实际上,我正在使用免费帐户学习 Azure ML Studio 课程。我有一个非常简单的笔记本,我从 Keras 加载 DenseNet 并使用它(没有拆分和训练)来预测一些图像。
from keras.preprocessing.image import load_img
from keras.preprocessing.image import img_to_array
from keras.applications.densenet import DenseNet121
from keras.applications.densenet import preprocess_input
from keras.applications.densenet import decode_predictions
from imageio import imread
from PIL import Image
import io
import numpy as np
# load the model
model = DenseNet121()
image = load_img("images/image2.jpeg",target_size=(224, 224))

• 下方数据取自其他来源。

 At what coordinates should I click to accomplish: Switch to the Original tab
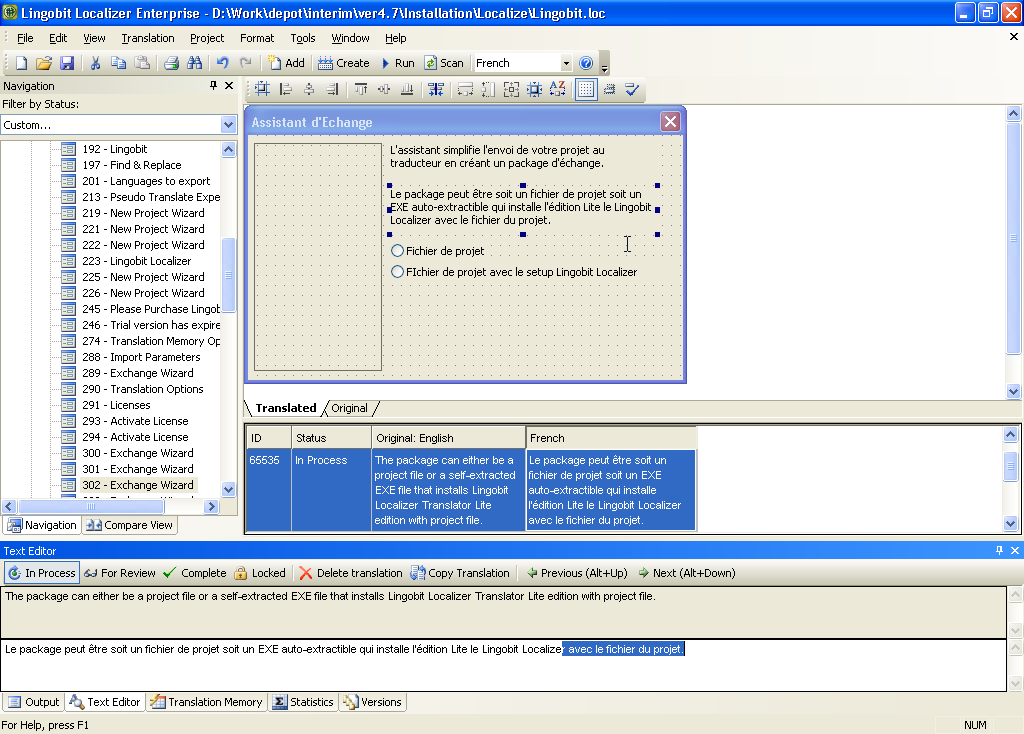tap(349, 408)
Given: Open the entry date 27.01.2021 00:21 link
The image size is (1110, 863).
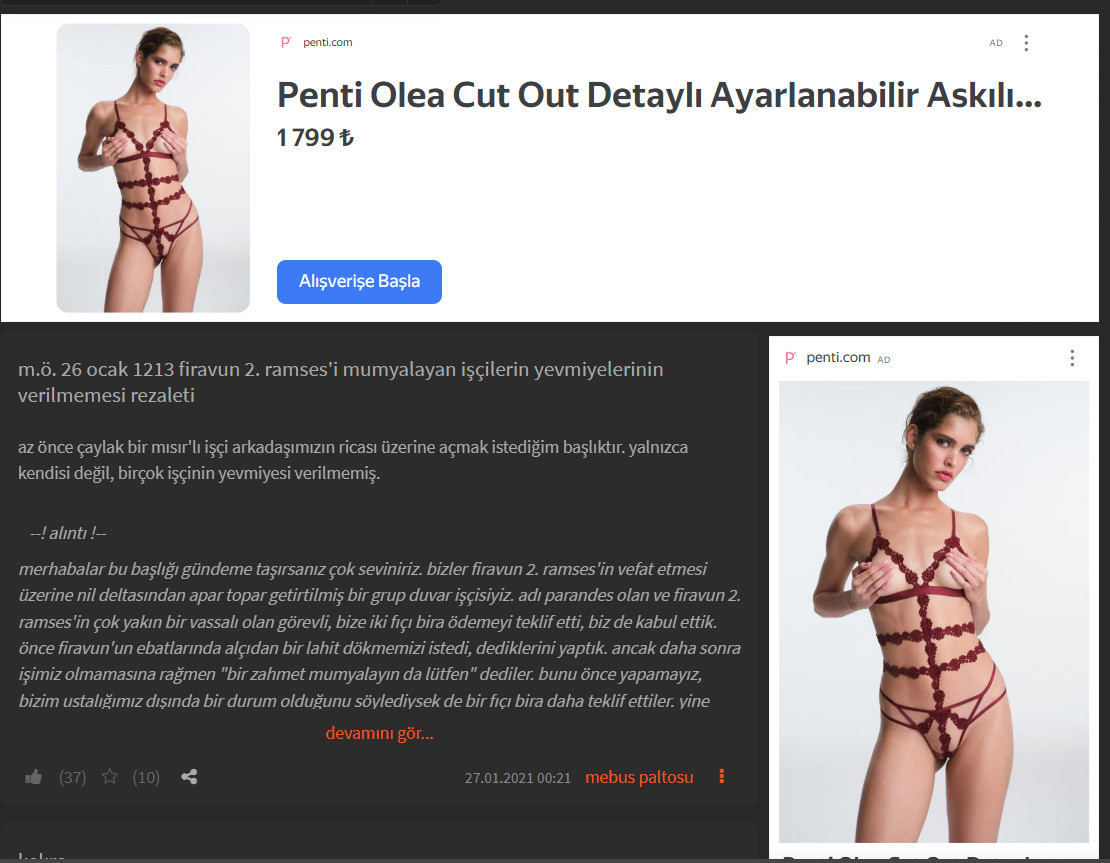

image = img_to_array(image)
image = image.reshape((1, image.shape[0], image.shape[1], image.shape[2]))
image = preprocess_input(image)
# predict the probability across all output classes
yhat = model.predict(image)
# convert the probabilities to class labels
label = decode_predictions(yhat)
# retrieve the most likely result, e.g. highest probability
label = label[0][0]
# print the classification
print('%s' % (label[1]))
print('%s' % (label[2]*100))
我想知道是否可以在 Azure ML Studio Designer(低代码)中加载在 ImageNet 上预训练的 DenseNet 而无需对其进行训练,而仅像我在笔记本中那样将其用于预测?